LED Recessed Lighting

Posted Fri, 10/09/2009 - 21:06 by kpbadger

Our visit to the house tonight was at dusk, and that turned out to be perfect. The electricians today installed our LED recessed lighting in the kitchen and dining room and we got to see them in action.

Our choice was the Halo Lighting ML706830 fixture, the H750ICAT housing, and 494H06 trim.  Together, these parts are Energy Star qualified and also eligible for a Focus on Energy rebate ($30 per kit). These fixtures use less than 15 watts each.  (Read Brochure)

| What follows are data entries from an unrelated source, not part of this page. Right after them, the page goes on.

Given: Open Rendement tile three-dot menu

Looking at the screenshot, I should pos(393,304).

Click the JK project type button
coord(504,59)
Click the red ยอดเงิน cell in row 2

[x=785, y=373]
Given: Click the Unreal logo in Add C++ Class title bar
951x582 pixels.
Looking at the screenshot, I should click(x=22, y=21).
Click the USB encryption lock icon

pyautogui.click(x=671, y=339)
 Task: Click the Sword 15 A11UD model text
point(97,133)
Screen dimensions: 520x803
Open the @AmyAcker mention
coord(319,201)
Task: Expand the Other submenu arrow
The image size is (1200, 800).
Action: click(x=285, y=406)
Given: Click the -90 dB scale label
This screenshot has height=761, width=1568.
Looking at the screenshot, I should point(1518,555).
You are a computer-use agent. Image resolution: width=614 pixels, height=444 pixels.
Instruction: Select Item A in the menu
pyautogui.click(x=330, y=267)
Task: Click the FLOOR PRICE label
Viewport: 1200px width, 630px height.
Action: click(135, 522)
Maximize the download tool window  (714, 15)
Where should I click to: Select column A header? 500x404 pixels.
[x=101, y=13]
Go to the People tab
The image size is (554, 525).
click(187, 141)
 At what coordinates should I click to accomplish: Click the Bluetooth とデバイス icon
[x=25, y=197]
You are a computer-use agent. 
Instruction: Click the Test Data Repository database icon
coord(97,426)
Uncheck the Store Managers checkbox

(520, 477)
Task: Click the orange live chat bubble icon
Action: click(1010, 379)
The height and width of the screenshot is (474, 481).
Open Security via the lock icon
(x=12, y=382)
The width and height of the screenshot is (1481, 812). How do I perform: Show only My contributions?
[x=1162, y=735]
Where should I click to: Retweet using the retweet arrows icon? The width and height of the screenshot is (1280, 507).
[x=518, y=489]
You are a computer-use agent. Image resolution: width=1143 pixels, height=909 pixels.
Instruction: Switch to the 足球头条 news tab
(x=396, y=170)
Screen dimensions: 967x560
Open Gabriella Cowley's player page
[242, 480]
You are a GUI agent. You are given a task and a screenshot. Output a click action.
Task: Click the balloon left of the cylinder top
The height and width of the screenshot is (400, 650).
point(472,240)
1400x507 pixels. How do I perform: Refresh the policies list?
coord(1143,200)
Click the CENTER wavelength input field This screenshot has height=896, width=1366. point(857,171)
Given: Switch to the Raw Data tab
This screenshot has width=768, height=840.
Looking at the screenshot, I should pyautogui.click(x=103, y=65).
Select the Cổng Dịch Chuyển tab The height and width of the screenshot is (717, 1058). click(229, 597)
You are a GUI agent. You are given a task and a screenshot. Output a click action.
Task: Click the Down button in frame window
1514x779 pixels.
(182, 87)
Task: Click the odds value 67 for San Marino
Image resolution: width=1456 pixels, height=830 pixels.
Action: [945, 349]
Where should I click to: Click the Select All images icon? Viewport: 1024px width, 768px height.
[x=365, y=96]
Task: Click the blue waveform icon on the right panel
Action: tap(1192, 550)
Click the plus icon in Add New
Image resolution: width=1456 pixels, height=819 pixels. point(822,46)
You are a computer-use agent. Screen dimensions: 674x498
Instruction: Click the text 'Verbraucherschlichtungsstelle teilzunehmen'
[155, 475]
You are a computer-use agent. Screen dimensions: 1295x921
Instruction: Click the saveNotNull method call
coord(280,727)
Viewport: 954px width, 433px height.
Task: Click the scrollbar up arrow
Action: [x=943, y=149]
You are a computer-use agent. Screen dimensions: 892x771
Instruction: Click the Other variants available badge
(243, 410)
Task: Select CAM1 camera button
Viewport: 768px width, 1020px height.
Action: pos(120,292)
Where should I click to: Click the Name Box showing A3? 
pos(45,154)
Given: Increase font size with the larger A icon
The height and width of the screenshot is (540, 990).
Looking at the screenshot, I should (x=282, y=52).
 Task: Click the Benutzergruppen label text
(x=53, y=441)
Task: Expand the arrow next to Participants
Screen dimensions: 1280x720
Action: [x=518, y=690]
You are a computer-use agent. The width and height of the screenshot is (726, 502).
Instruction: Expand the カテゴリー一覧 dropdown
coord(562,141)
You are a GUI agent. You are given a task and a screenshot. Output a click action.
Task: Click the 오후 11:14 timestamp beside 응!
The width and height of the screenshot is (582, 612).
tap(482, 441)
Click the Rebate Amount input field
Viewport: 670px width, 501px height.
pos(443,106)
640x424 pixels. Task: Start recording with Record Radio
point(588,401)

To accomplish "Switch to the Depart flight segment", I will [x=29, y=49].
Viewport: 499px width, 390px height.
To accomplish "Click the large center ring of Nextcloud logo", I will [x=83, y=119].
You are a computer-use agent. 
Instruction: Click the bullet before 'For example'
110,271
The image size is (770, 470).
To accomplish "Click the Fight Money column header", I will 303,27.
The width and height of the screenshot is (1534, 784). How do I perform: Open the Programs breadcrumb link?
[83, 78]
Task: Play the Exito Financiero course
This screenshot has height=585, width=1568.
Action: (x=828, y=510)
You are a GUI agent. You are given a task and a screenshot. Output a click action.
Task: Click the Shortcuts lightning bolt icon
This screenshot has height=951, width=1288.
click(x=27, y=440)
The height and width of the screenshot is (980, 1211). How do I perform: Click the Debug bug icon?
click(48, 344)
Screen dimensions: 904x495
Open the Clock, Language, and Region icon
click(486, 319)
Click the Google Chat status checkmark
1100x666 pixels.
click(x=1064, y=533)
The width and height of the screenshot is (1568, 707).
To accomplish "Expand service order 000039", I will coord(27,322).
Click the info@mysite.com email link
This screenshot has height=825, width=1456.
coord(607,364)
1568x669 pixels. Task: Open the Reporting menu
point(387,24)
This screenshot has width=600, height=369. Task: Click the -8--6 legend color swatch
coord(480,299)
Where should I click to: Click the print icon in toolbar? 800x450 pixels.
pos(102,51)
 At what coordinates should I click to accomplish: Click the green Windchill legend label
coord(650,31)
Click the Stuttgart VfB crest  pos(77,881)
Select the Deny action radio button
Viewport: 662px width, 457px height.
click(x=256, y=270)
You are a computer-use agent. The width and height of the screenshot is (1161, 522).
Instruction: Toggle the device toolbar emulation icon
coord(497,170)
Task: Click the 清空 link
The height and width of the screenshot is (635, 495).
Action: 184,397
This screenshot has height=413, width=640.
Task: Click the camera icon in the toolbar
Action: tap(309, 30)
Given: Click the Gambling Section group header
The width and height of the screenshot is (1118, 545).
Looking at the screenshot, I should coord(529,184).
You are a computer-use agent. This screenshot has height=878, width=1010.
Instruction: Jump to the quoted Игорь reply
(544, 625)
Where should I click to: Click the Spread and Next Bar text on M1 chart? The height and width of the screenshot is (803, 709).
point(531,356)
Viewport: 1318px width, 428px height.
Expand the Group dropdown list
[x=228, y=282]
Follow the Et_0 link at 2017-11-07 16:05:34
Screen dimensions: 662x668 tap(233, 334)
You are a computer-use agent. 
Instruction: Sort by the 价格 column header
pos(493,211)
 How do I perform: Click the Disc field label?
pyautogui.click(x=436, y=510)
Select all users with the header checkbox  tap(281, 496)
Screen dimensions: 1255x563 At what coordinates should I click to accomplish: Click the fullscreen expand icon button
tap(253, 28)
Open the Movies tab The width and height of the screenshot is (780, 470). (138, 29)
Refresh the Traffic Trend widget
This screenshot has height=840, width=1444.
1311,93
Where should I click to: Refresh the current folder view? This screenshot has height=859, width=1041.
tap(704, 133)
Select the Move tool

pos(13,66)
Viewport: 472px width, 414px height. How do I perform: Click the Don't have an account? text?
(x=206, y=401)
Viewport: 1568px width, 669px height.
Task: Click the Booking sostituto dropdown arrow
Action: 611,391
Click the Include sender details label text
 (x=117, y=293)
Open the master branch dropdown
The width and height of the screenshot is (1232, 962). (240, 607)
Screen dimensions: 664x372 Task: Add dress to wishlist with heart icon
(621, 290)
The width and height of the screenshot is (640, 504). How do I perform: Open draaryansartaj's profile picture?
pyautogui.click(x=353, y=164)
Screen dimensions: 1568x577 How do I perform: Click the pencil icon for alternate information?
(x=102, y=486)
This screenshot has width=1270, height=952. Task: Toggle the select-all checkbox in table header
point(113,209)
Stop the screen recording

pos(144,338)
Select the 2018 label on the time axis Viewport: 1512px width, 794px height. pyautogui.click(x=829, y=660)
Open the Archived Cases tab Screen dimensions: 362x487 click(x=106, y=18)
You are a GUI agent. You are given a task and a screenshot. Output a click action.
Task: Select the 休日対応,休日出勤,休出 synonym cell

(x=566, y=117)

Here's what one looks like close up - see that the LED light source is really just a small square in the center of the can.


  • Uses 75% less energy than an incandescent bulb
  • Brighter than average 65 watt incandescent bulb
  • Unlike most CFL bulbs, LEDs are dimmable
  • Lasts 5 times longer than fluorescent and 50 times longer than incandescent
  • CRI over 80 and warm light (CCT of 3000K)
  • 3 year warranty

What we paid:

  • Housing: $11.40
  • LED module: $74.00
  • Trim: $12.95
  • Subtotal per LED fixture: $98.35
  • Focus on Energy rebate: ( $30.00 )
  • Net per LED fixture: $68.35

Comparison and savings:

Our electrician, Dan Flanders, kept in touch with us throughout our selection and purchase of the LED fixtures, and they installed and wired the LEDs for the same rate as normal recessed lighting.  Their standard rate to supply a recessed fixture and bulb is $30.00.  Therefore our net cost to "upgrade" from a standard incandescent recessed fixture to LED was $68.35 - $30.00 = $38.35 per fixture.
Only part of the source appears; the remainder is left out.